Malheureusement, cela s’avère être impossible, notamment sur vaste réseau tel que l’IdO [254]. En conséquence, comme dans Bitcoin [114] et Ethereum [117], la présence de forks engendre une latence de confirmation sur l’acceptation et sur l’ordre définitif des blocs, non appropriée à un contexte d’IdO. De plus, le caractère sécurisé du PoW réside dans la difficulté de génération des blocs, ce qui, aux vues des ressources limitées des passerelles, ne peut être très complexe. De ce fait, un autre algorithme de consensus doit être envisagé. Pour remédier à ces problématiques, un système de votes à la majorité permettrait, comme évoqué dans la section 3.2.5.h), de valider immédiatement un bloc. De plus, la sécurité serait cette fois liée à la taille du réseau, et donc au nombre de participants. En effet, plus il y a de votants, plus le seuil permettant d’atteindre la majorité est grand, rendant plus difficile sa manipulation, et augmentant la confiance dans le réseau. D’autre part, cela constitue un nouveau critère de motivation d’évolution de l’écosystème.

La première étape de cette nouvelle approche reste la même que précédemment : les passerelles créent un bloc contenant l’empreinte du précédent, les mises à jour de comptes, les justificatifs, et la solution du PoW (cf. Figure 3-20), avant d’être transmis sur le réseau. En revanche ici, le bloc fait l’objet d’un vote explicite, avant d’être ajouté à la blockchain.
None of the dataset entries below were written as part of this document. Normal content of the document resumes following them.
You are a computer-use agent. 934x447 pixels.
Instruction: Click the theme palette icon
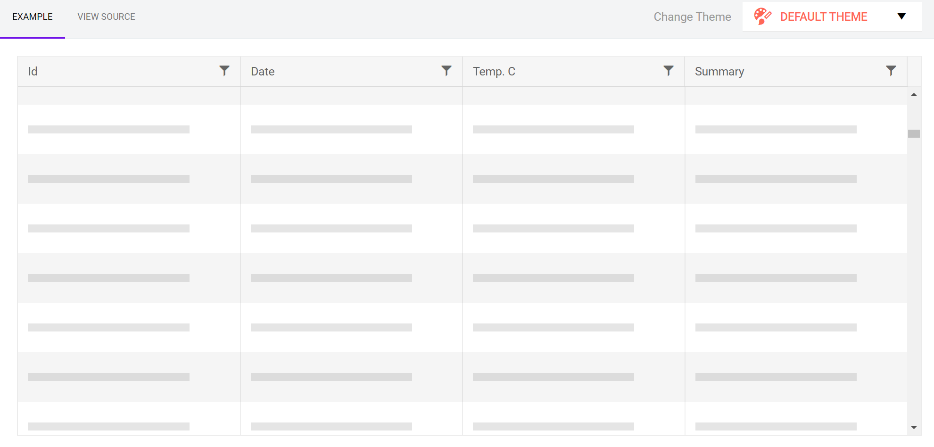point(762,17)
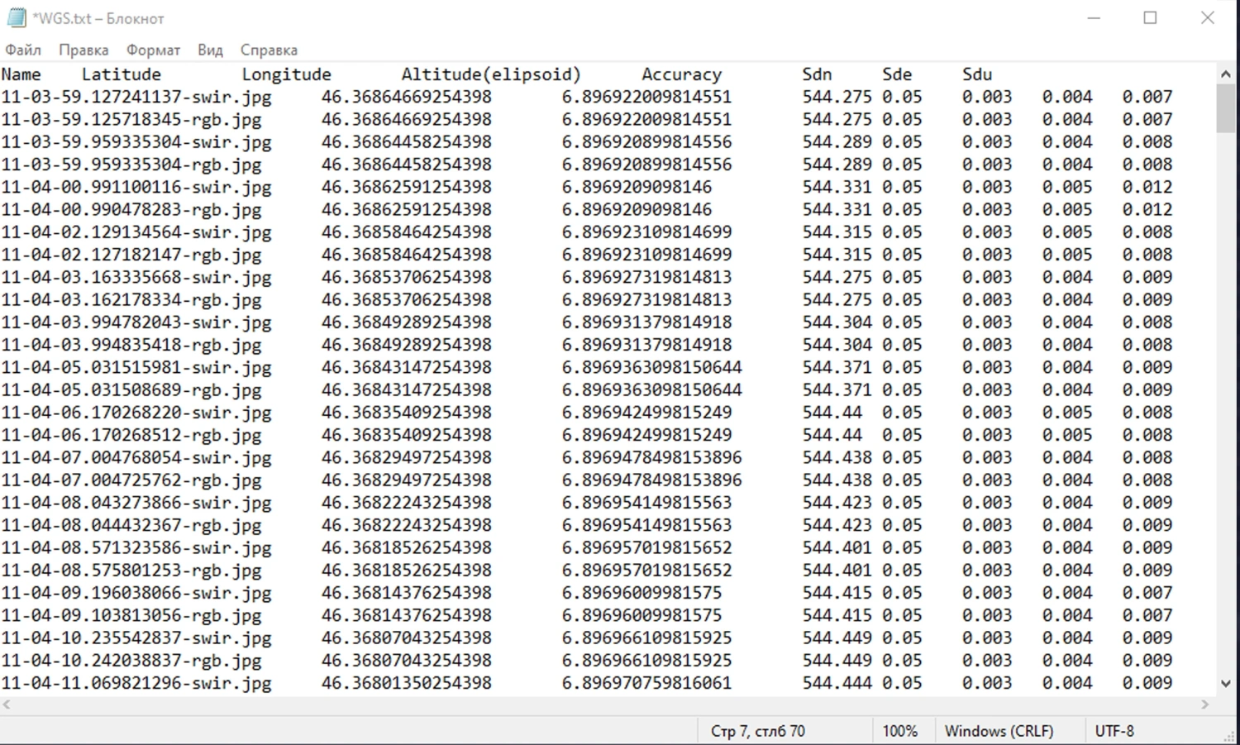Click the Windows (CRLF) status indicator
Image resolution: width=1240 pixels, height=745 pixels.
pos(999,731)
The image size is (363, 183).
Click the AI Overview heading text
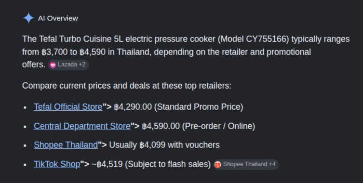[x=58, y=18]
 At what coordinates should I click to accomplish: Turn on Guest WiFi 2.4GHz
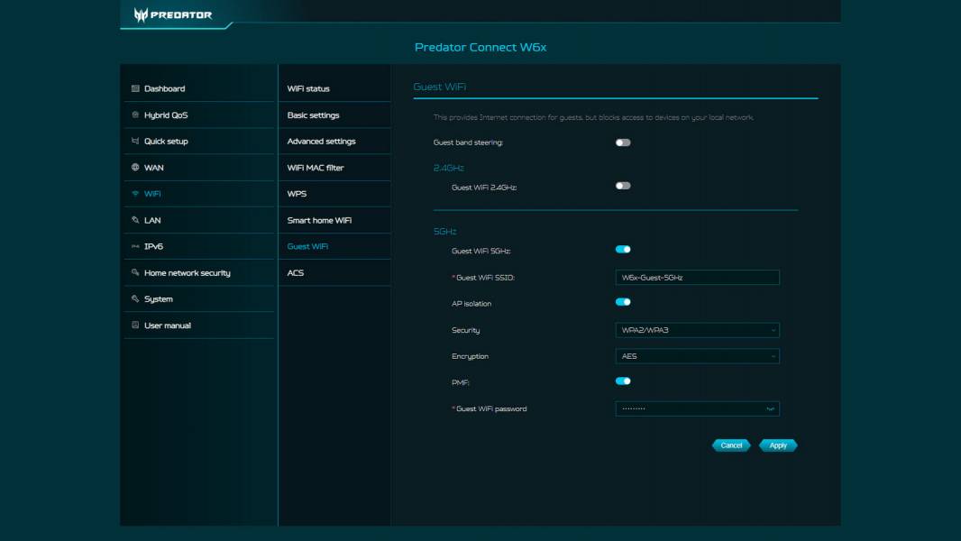click(x=622, y=184)

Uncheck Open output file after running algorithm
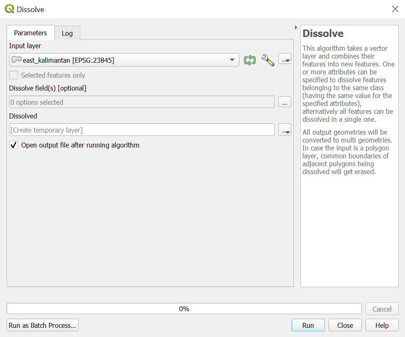pos(14,145)
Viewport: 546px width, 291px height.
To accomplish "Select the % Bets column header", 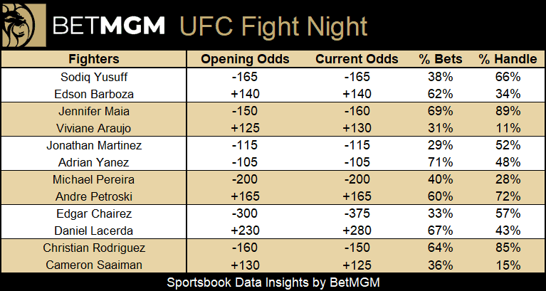I will pos(441,59).
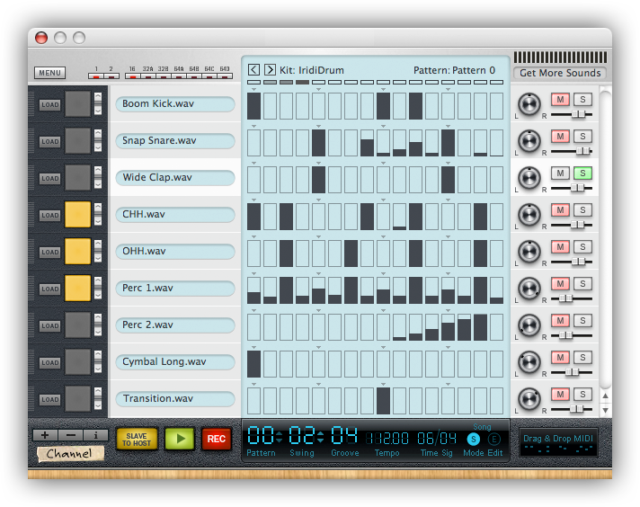The image size is (640, 507).
Task: Click LOAD for Perc 2.wav channel
Action: [x=49, y=325]
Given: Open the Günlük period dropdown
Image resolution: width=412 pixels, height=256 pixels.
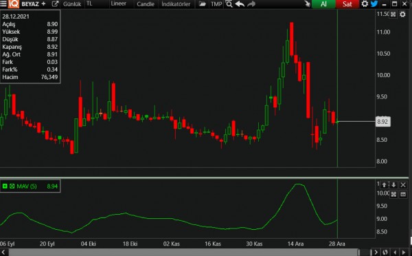Looking at the screenshot, I should click(72, 4).
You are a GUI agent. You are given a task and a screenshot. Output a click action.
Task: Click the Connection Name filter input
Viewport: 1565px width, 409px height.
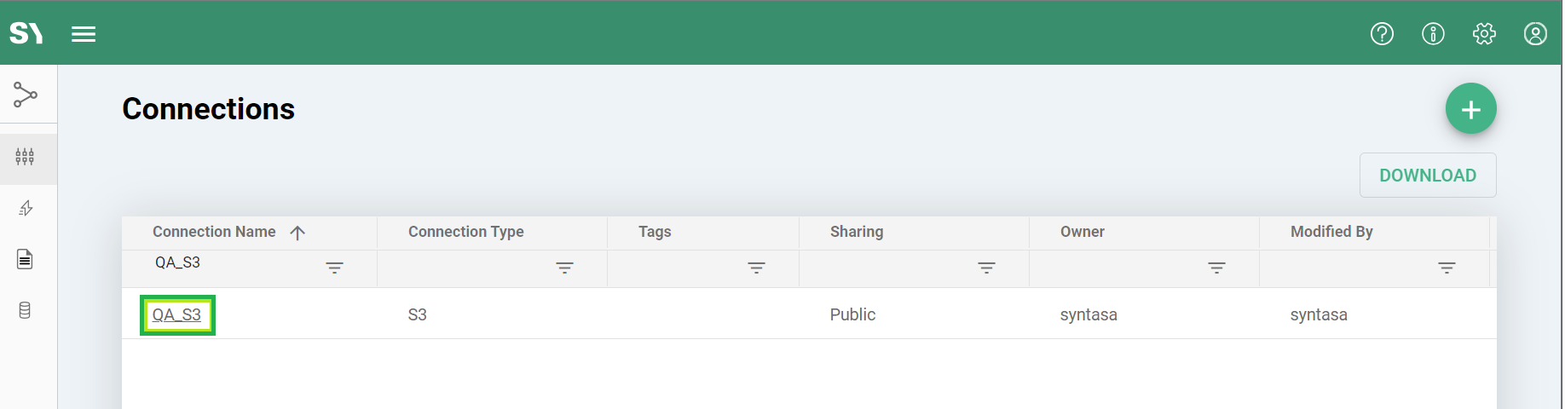(230, 263)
Il ne peut être accepté que lorsque la majorité des passerelles (e.g. 2/3 du réseau), donne leur accord, en publiant des blocs identiques. Le premier bloc valide et atteignant la majorité prend alors place dans la blockchain, de manière unanime et définitive. De plus, la liste de toutes les passerelles ayant voté un bloc est inscrite dans celui-ci, en guise de preuve de majorité. La nouvelle composition est illustrée par la Figure 3-21. Enfin, l’empreinte définitive du bloc est calculée, en prenant en compte toutes ses informations.

Figure 3-21 - Nouvelle composition d’un bloc

Lorsqu’il est question de majorité, cela sous-entend d’être en mesure d’estimer le nombre de participants présents dans le système. Grâce à son modèle de compte, l’estimation s’avère triviale, car il suffit de parcourir la blockchain et de procéder à un comptage. Une possibilité serait d’ajouter le nombre de participants total dans chaque nouveau bloc, ce qui permettrait plus facilement de retrouver le seuil de majorité. Toutefois, cela exigerait une utilisation supplémentaire de l’espace de stockage, dont l’impact augmenterait avec la taille de la blockchain.

Cette seconde approche a le mérite d’assurer la validation unanime et immédiate de chaque mise à jour de compte, résolvant a priori le problème de forks. En revanche, tel qu’il l’est décrit, ce protocole comporte quelques inconvénients. Tout d’abord, en raison de la latence de propagation sur le réseau, la liste des passerelles formant une majorité peut être différente. Par exemple, dans un système constitué de 6 participants (nommés de A à F), une majorité peut être représentée par les votes de A B, C et D ou bien par C, D, E et F. Plusieurs listes sont alors possibles, résultant sur différentes empreintes de bloc, menant à nouveau à l’apparition de forks, bien que moins fréquente par rapport à précédemment. Autre point important, intrinsèque à un système de majorité : tant qu’un bloc ne récolte pas suffisamment de votes, il n’est pas ajouté à la blockchain. Dès lors, cela signifie que le système peut rester bloqué indéfiniment si aucune procédure n’est prévue. Il convient donc de prendre en considération ces éléments afin d’élaborer un algorithme de consensus adapté et efficace.